*** Opening Information ***

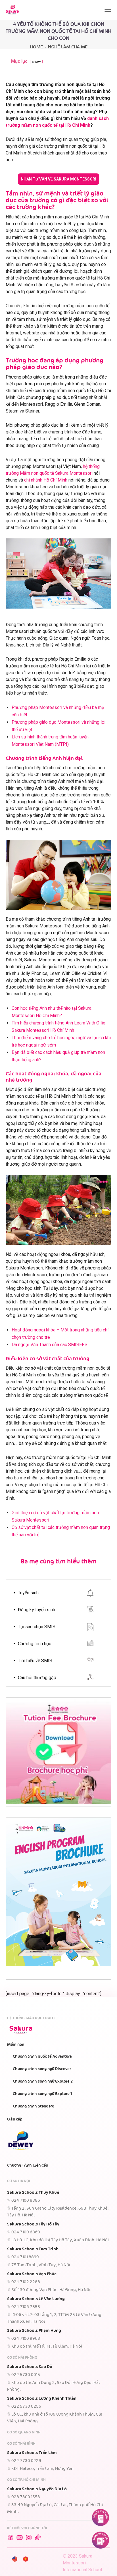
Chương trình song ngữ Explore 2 (43, 2081)
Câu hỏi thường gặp (37, 1677)
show (36, 61)
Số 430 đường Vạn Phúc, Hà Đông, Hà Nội (51, 2290)
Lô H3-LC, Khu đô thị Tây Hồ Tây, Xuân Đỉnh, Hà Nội (60, 2240)
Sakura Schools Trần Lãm (32, 2453)
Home (36, 47)
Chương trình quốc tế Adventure (42, 2056)
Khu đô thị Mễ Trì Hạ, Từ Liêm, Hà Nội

*** Closing Information ***

* Problem to solve *
State, as a bare number, how many lines of the listing hold the word "trình".

* Solved exercise *
2